Pain blanc, gris ou noir ?

 

Pour ses qualités nutritives et sa méthode de fabrication plus naturelle, préférez un pain gris ou noir plutôt qu’un pain blanc, certes plus digeste mais moins nutritif.

La couleur de la mie du pain dépend du degré de blutage de sa farine. Plus elle contient de son – les résidus de l’écorce du grain – plus elle est foncée. Une farine très tamisée est en effet « blanche comme neige ». Et dans notre imaginaire occidental, le blanc est une valeur positive. Elle évoque la pureté, l’innocence, la candeur (blanc : candidus en latin). Les pains « blancs » sont plus digestes et moins nutritifs que les pains foncés. Tout le son évacué fait perdre de la matière et rend le pain plus coûteux et moins rassasiant. Au cours des siècles passés, le pain blanc, issu de farines plus raffinées, était un gage d’élégance, de « raffinement ». Par opposition, les farines moins tamisées étaient associées à une idée de rudesse, de rusticité, voire de pauvreté.

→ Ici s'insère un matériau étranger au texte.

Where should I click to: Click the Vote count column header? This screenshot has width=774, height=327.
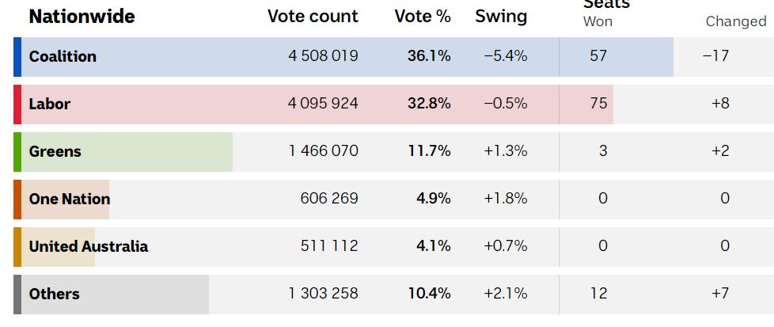pyautogui.click(x=313, y=16)
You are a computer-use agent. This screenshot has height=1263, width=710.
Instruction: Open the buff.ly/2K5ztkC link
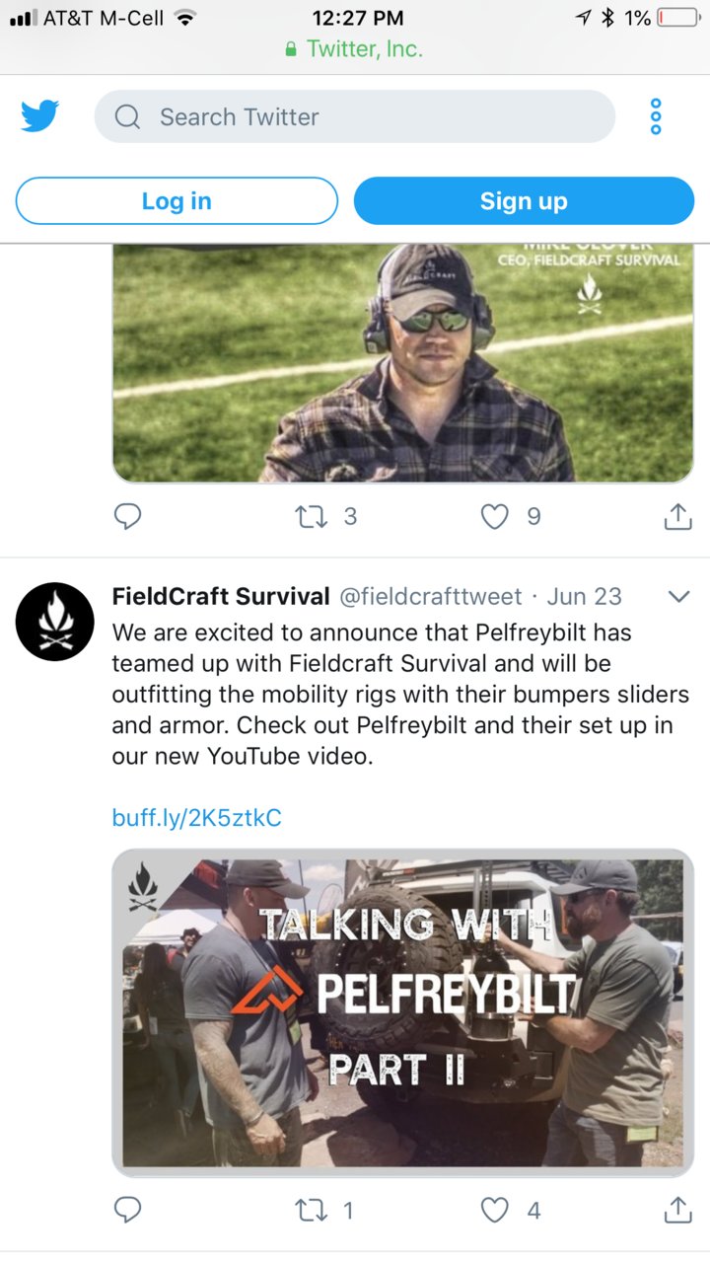(197, 817)
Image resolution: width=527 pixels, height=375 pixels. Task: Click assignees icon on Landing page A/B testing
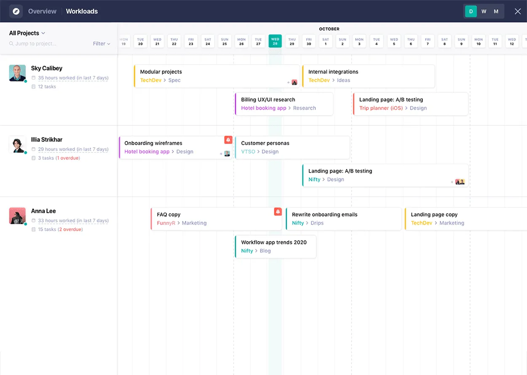pyautogui.click(x=460, y=181)
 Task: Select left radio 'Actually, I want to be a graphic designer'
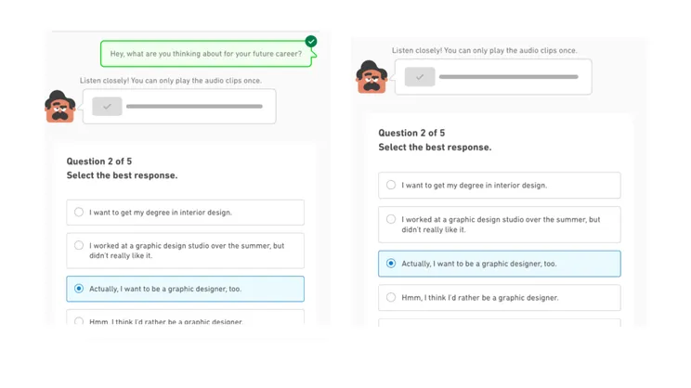79,289
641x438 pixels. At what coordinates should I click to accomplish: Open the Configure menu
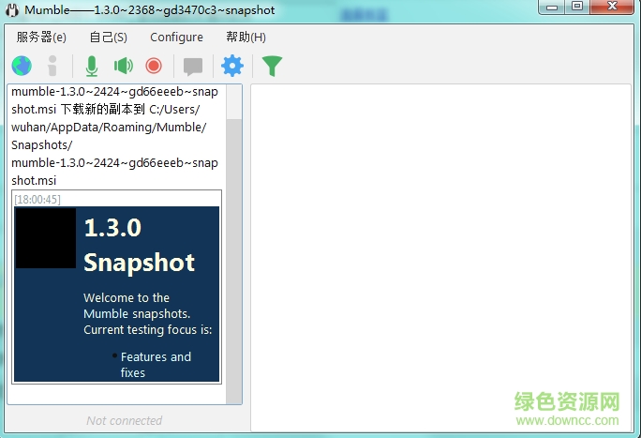[176, 38]
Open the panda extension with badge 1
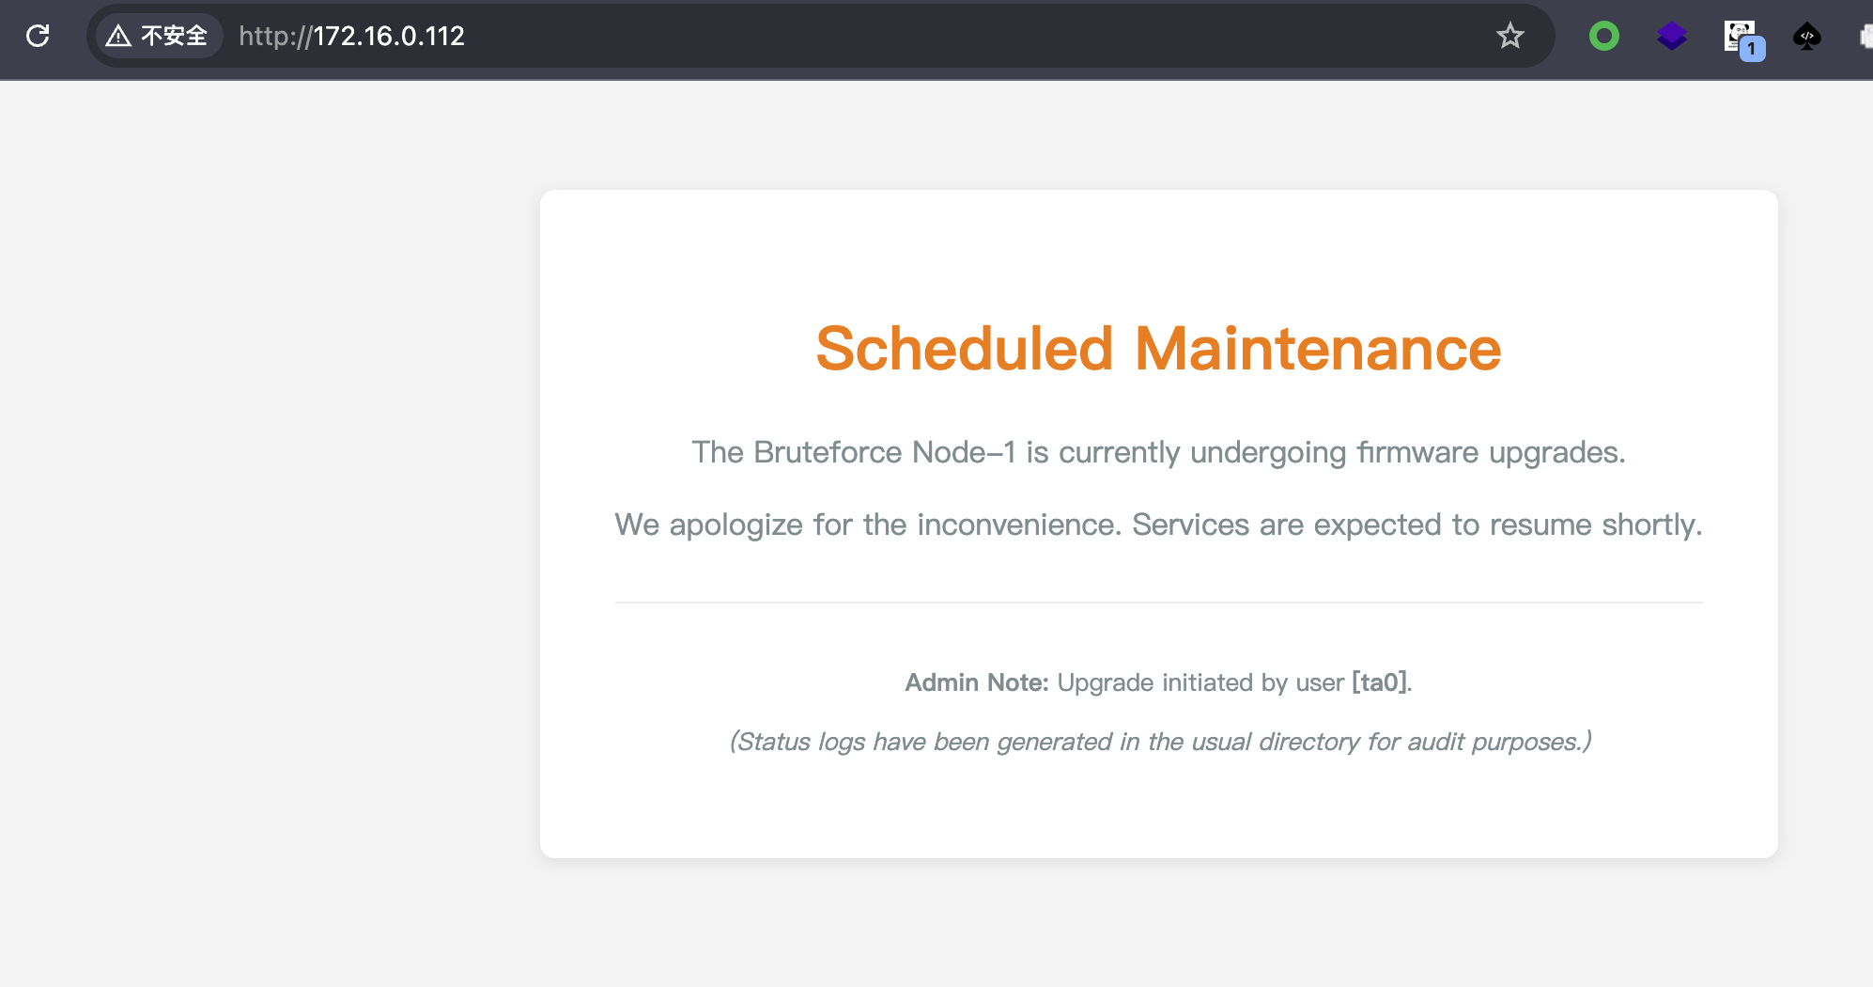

Des pain « colorés » artificiellement

Le pain de seigle dur et très sombre des régions rurales pauvres était le signe par excellence de la quasi-misère. Mais pourquoi les pains foncés sont-ils qualifiés de « gris « ? Quel que soit le degré de raffinage de la farine, elle est beige, brune ou marron, mais jamais vraiment grise. Ce « gris » n’a de sens que par opposition au « blanc » des farines très tamisées. Le gris est à mi-chemin entre le blanc et le noir, une couleur à valeur très négative en Occident. Il a fallu attendre les changements de mentalités des hippies puis des bobos – et les recherches nutritionnelles des dernières décennies – pour inverser les valeurs. Le pain blanc passe maintenant pour moins intéressant, moins sain, que le pain foncé. Et il n’est pas rare que des pains de qualité médiocre, issus de piètres farines très raffinées, soient « colorés » artificiellement, avec du caramel ou des matières plus inquiétantes, pour obtenir cet aspect rustique qui fait maintenant fureur.